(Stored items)
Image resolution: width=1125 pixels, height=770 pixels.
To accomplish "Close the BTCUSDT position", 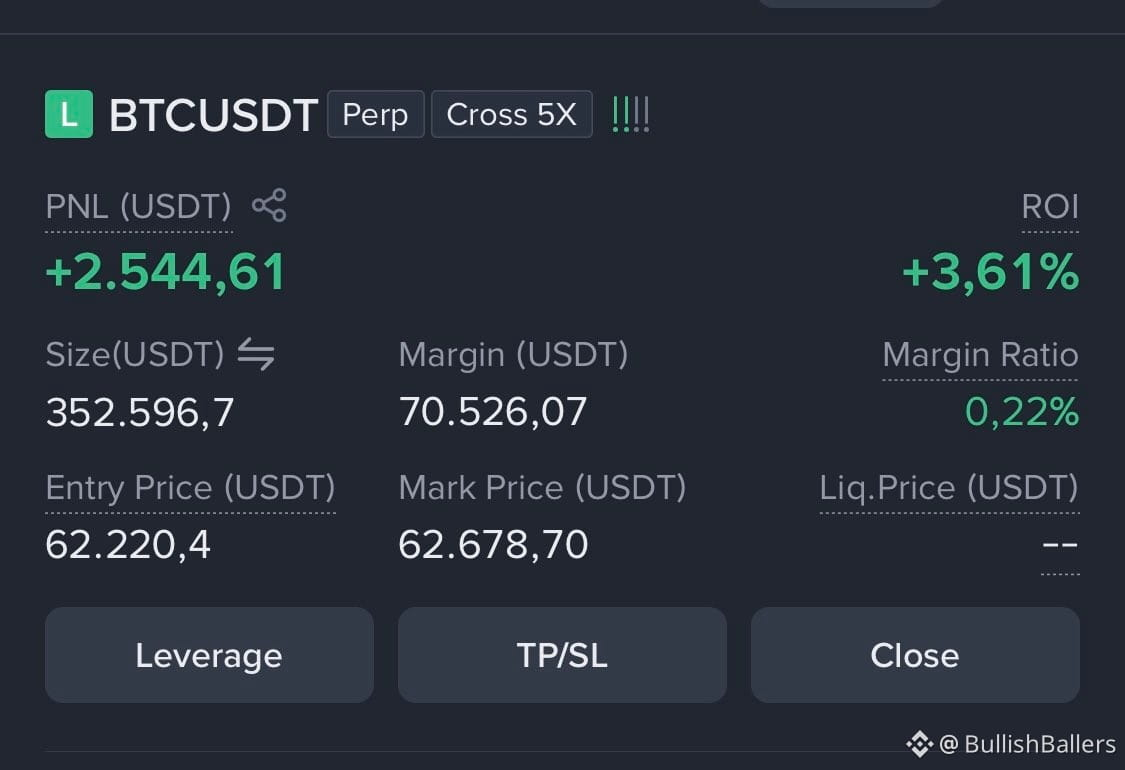I will tap(915, 655).
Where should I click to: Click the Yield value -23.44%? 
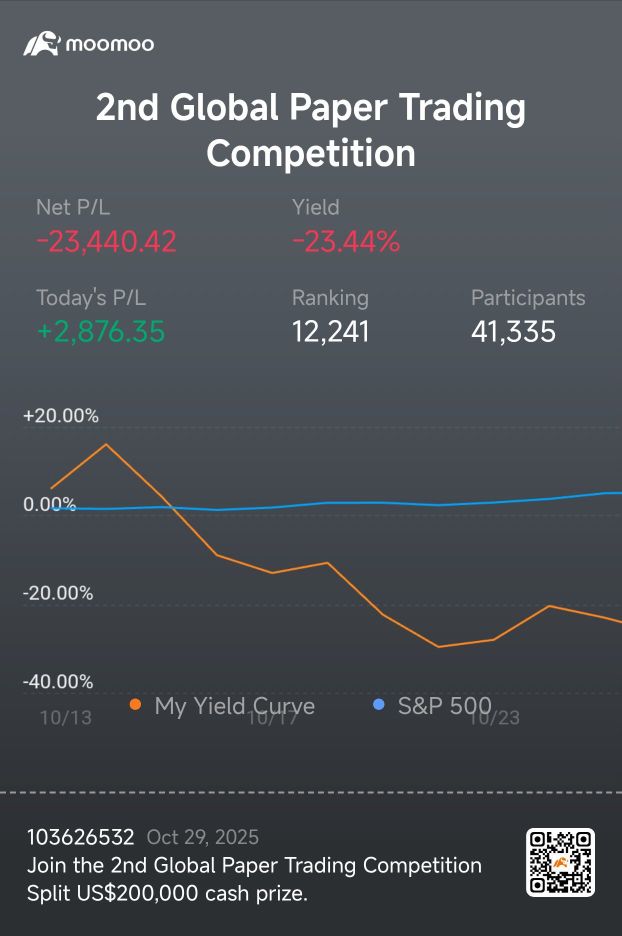point(346,241)
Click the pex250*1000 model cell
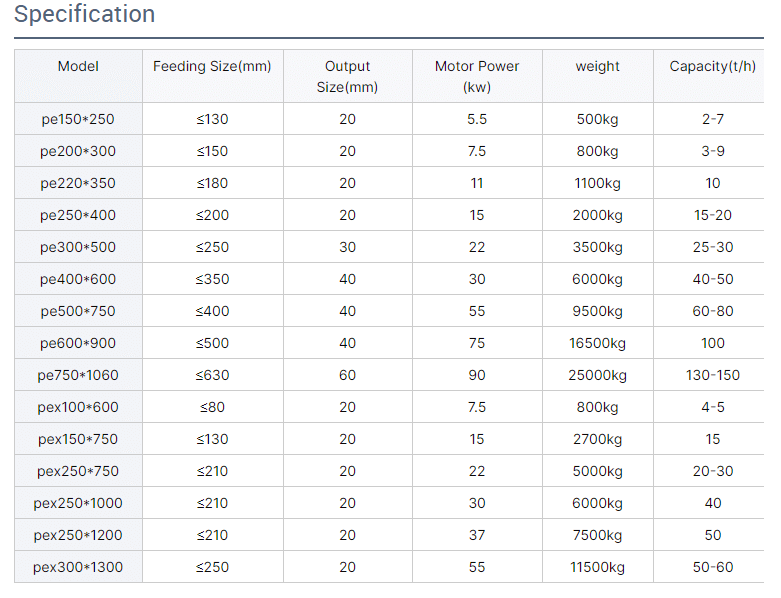The width and height of the screenshot is (781, 598). (78, 503)
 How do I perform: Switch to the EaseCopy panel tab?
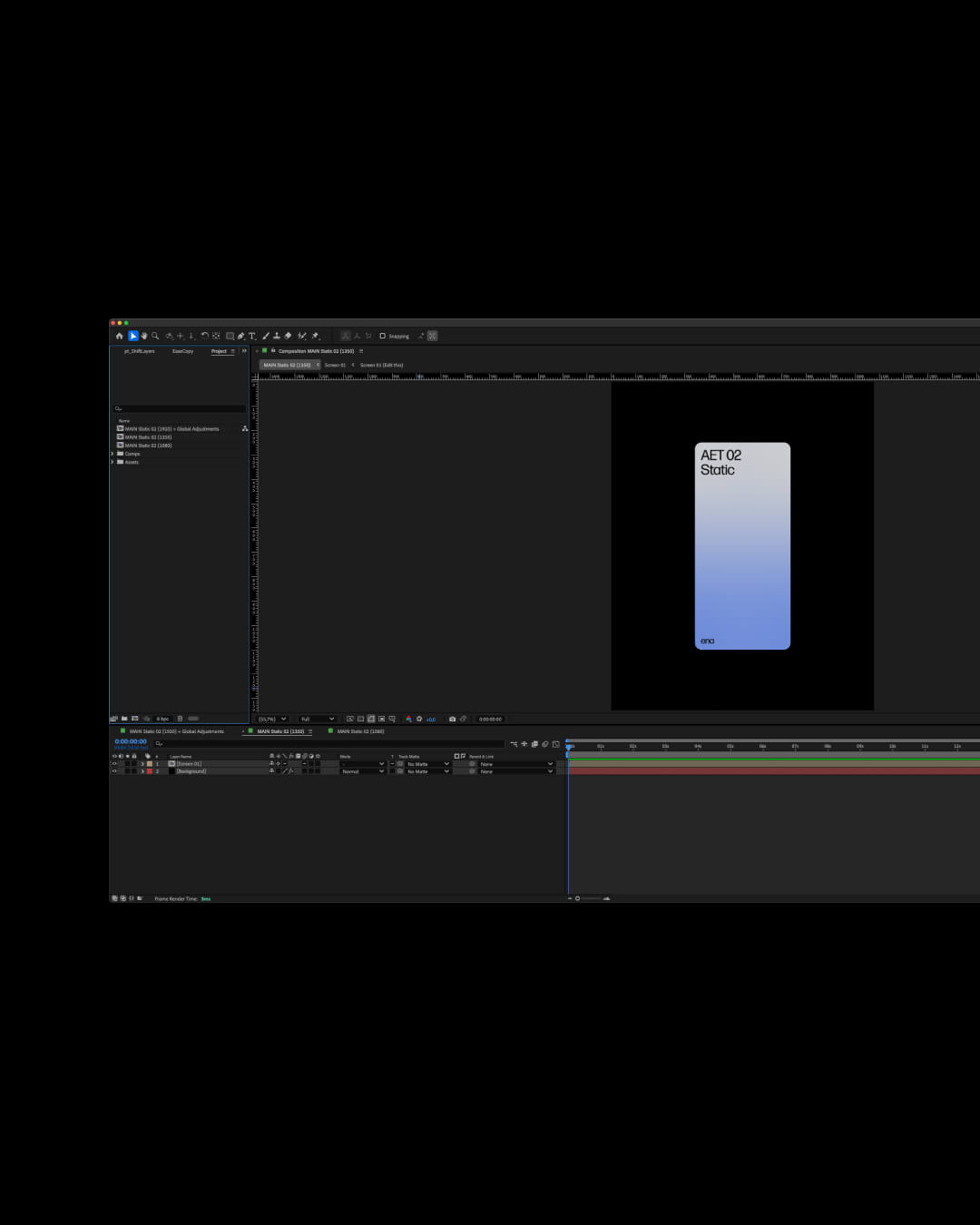tap(182, 351)
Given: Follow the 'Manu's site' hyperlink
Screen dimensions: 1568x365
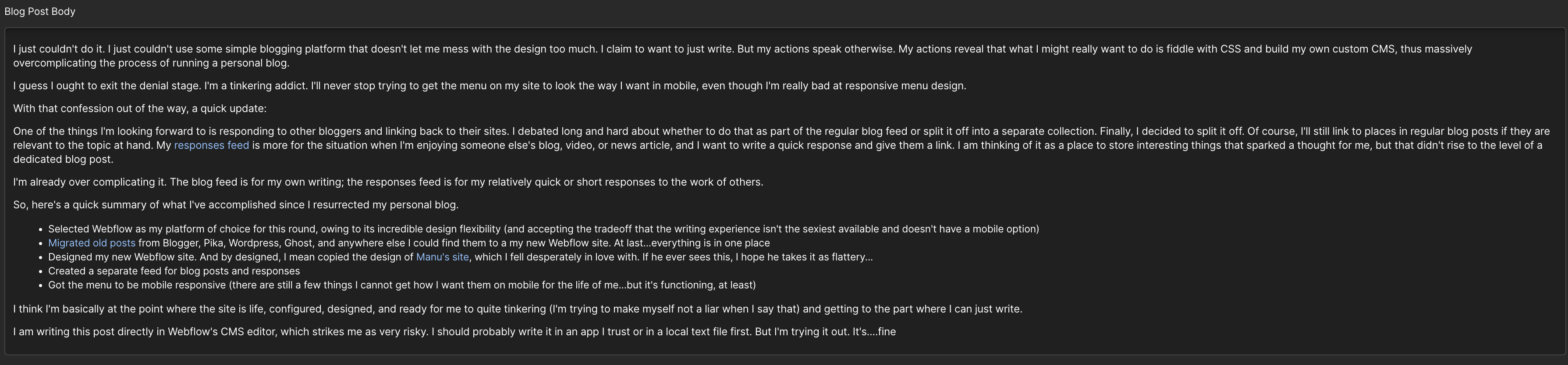Looking at the screenshot, I should pyautogui.click(x=443, y=257).
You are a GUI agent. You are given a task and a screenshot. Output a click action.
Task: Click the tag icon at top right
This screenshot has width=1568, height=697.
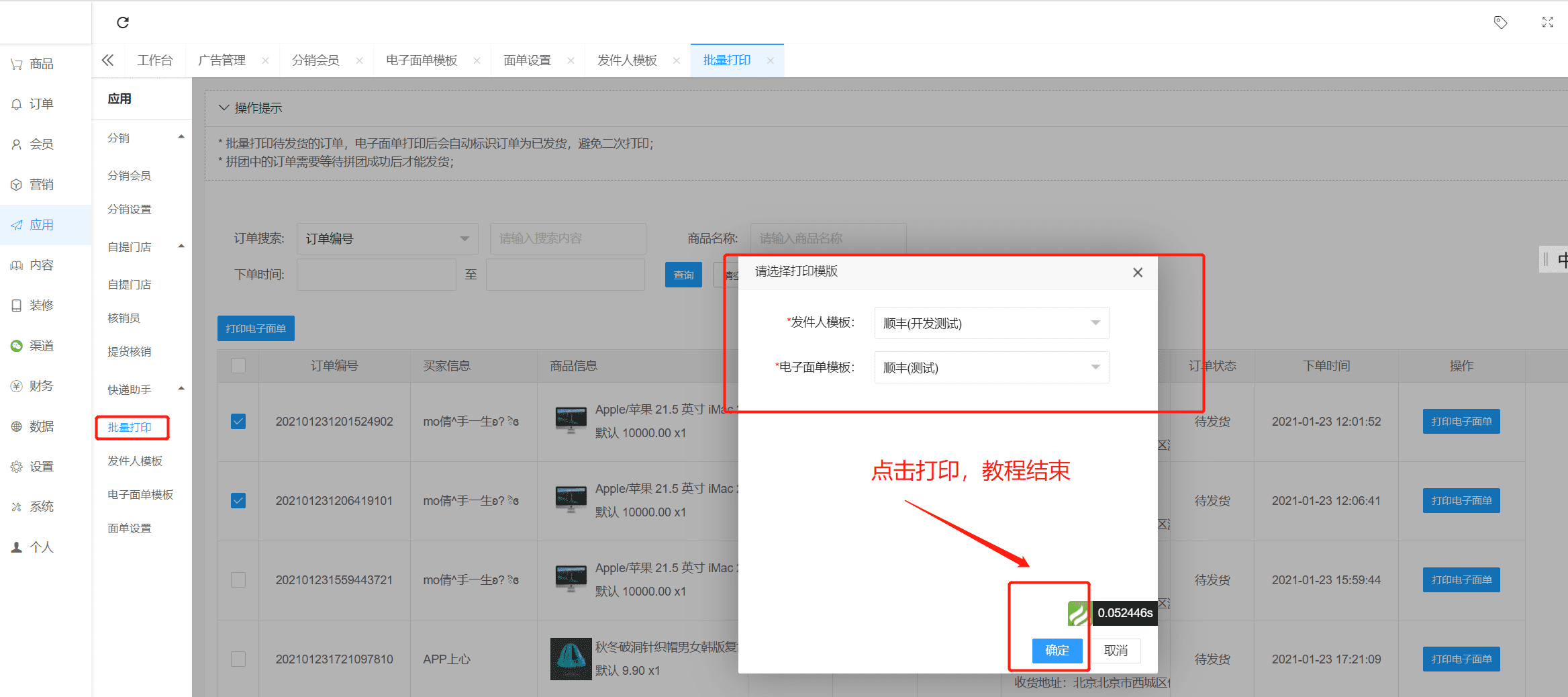coord(1500,23)
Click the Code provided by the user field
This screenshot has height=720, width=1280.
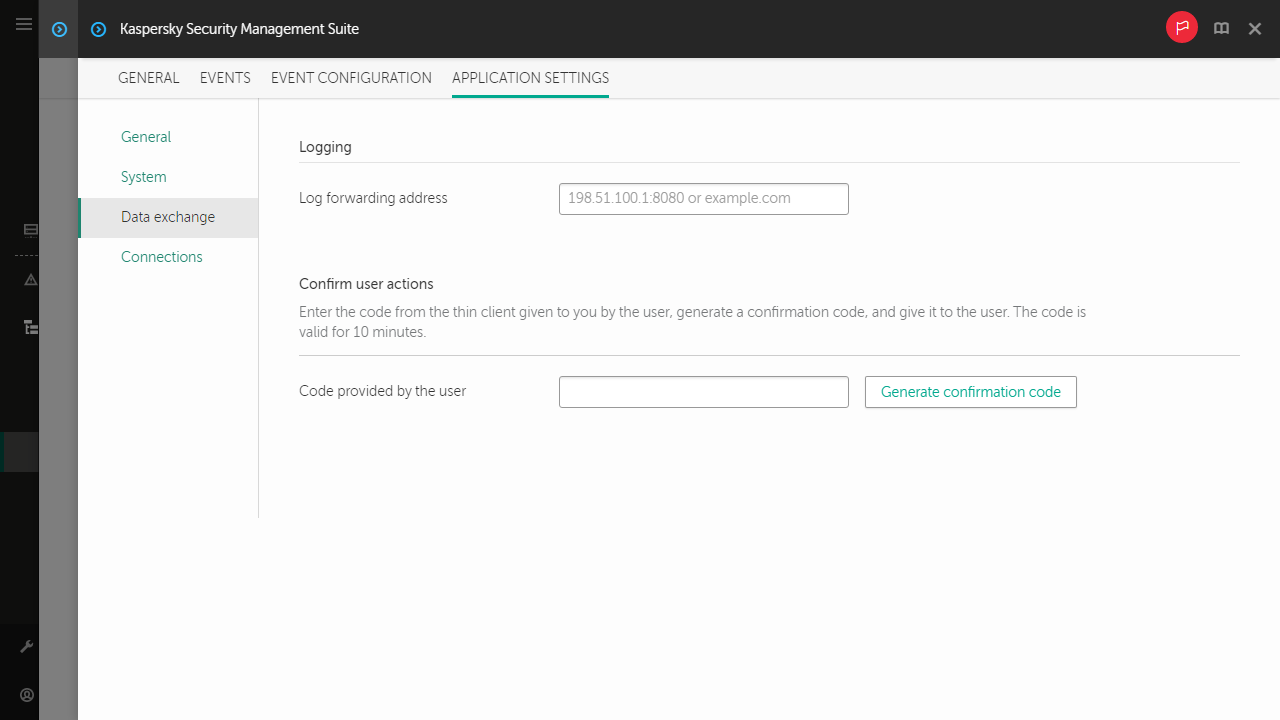click(703, 391)
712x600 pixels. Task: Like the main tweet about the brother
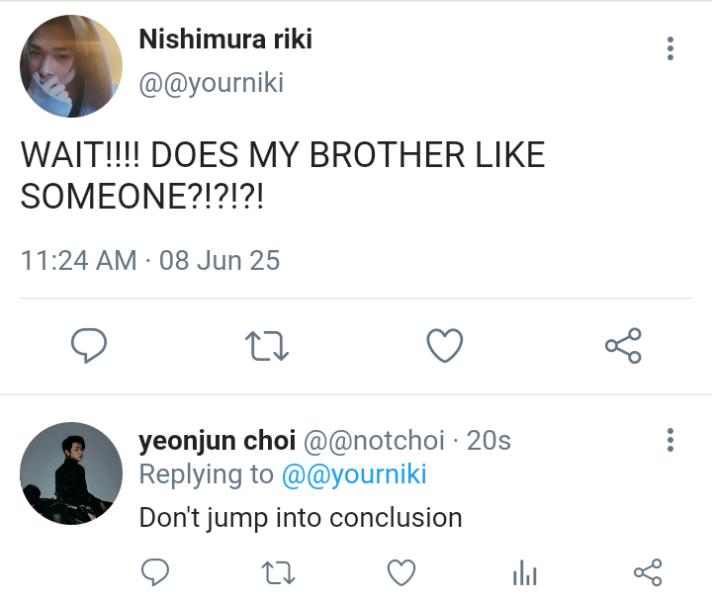[444, 346]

**Task item:** Retype, word for word, the line containing "This screenshot has height=720, width=1280." and each line after it through the end of the data, leaving any picture out.

**Exercise answer:**
This screenshot has height=720, width=1280.
click(703, 391)
712x600 pixels. Task: Like the main tweet about the brother
[444, 346]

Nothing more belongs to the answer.